Ah, there he was. The very chap she’d been looking for. Unfortunately he was chatting to a couple of leggy blondes in Santa hats but Brittany wasn’t too intimidated. Adjusting the underwire of her padded bra to give herself maximum cleavage, Brittany stepped forward with a sultry pout.
‘There you are!’ Enid grasped hold of her niece by the arm, tugging her through the crowd towards the kitchen. ‘We need help getting these drinks out. You’re on hot chocolate duty.’
Damn it. Why had Brittany offered to help out? She should have known her aunt wouldn’t pass up the offer of a bit of free labour.

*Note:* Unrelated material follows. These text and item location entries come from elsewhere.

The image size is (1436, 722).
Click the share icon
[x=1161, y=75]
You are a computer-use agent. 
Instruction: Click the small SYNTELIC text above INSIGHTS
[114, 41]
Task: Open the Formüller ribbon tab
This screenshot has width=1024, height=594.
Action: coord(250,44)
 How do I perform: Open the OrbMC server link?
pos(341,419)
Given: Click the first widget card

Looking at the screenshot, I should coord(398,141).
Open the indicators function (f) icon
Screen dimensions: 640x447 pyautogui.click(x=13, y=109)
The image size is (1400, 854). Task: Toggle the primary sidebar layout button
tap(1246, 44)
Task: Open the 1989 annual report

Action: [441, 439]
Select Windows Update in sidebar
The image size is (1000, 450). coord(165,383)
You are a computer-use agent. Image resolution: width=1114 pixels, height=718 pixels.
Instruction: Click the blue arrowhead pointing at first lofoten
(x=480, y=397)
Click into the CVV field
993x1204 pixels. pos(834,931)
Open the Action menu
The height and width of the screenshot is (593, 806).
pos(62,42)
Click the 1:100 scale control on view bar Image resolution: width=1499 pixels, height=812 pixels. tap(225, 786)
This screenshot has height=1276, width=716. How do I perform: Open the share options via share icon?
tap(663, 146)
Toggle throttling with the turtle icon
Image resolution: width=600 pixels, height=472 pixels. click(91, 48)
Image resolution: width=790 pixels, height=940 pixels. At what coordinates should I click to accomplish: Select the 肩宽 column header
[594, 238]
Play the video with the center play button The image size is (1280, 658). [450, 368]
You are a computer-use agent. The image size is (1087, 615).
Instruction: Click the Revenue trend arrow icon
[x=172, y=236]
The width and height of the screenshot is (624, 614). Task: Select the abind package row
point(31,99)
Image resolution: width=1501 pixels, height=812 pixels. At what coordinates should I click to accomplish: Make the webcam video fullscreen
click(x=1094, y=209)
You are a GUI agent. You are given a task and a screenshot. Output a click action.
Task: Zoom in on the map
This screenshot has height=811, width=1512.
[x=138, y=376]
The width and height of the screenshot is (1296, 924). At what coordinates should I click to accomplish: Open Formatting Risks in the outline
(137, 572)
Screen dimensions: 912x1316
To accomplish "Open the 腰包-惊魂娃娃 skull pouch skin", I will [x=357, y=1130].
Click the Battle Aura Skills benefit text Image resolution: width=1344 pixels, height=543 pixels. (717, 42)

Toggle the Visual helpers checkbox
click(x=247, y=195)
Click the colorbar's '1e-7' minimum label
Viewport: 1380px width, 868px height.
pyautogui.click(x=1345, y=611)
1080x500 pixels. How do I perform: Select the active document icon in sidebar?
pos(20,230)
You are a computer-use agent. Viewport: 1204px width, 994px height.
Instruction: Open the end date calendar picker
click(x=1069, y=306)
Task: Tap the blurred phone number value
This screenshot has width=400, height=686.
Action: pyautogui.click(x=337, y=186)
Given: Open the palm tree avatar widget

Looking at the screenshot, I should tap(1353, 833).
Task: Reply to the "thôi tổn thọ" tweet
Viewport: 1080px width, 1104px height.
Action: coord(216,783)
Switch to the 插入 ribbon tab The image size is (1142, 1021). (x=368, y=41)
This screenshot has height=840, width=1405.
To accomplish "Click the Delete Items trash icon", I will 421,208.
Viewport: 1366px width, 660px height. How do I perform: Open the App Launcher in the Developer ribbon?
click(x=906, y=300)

‘Come on. Chop, chop. We’ve got thirsty customers waiting.’ Enid prodded her niece until she scuttled into the kitchen. Kat and Judy were already in there, bustling about the place with cups and trays. ‘When you’ve done the hot chocolates, can you rustle up a few more sandwiches?’
‘Already?’ Brittany asked. ‘We’ve only just put them out.’
‘And Artie wolfed half of them down before he’d taken his coat off.’ Enid picked up a tray of coffee cups. ‘I think I’ll put these out on the counter for people to help themselves. I have no idea who ordered which drink. We’ll just have to make it work somehow.’
And make it work they did. With the first round of drinks taken care of, a second mountain of sandwiches whipped up and yet another batch of mince pies baking in the oven, the girls dashed about the tearoom to the sounds of overloud Christmas music and the rumble of a dozen conversations. Enid had produced a box of festive-themed hats along the way, plonking one on each of the girls’ head so Brittany was currently sporting a top hat sprouting brown felt antlers. And worse, the antlers were adorned with bells that jingled with every step.
‘Can you take this fresh pot of tea through to Mavis and Kitty?’ Enid asked, pushing a tray into Brittany’s hands. ‘They’re gasping, apparently.’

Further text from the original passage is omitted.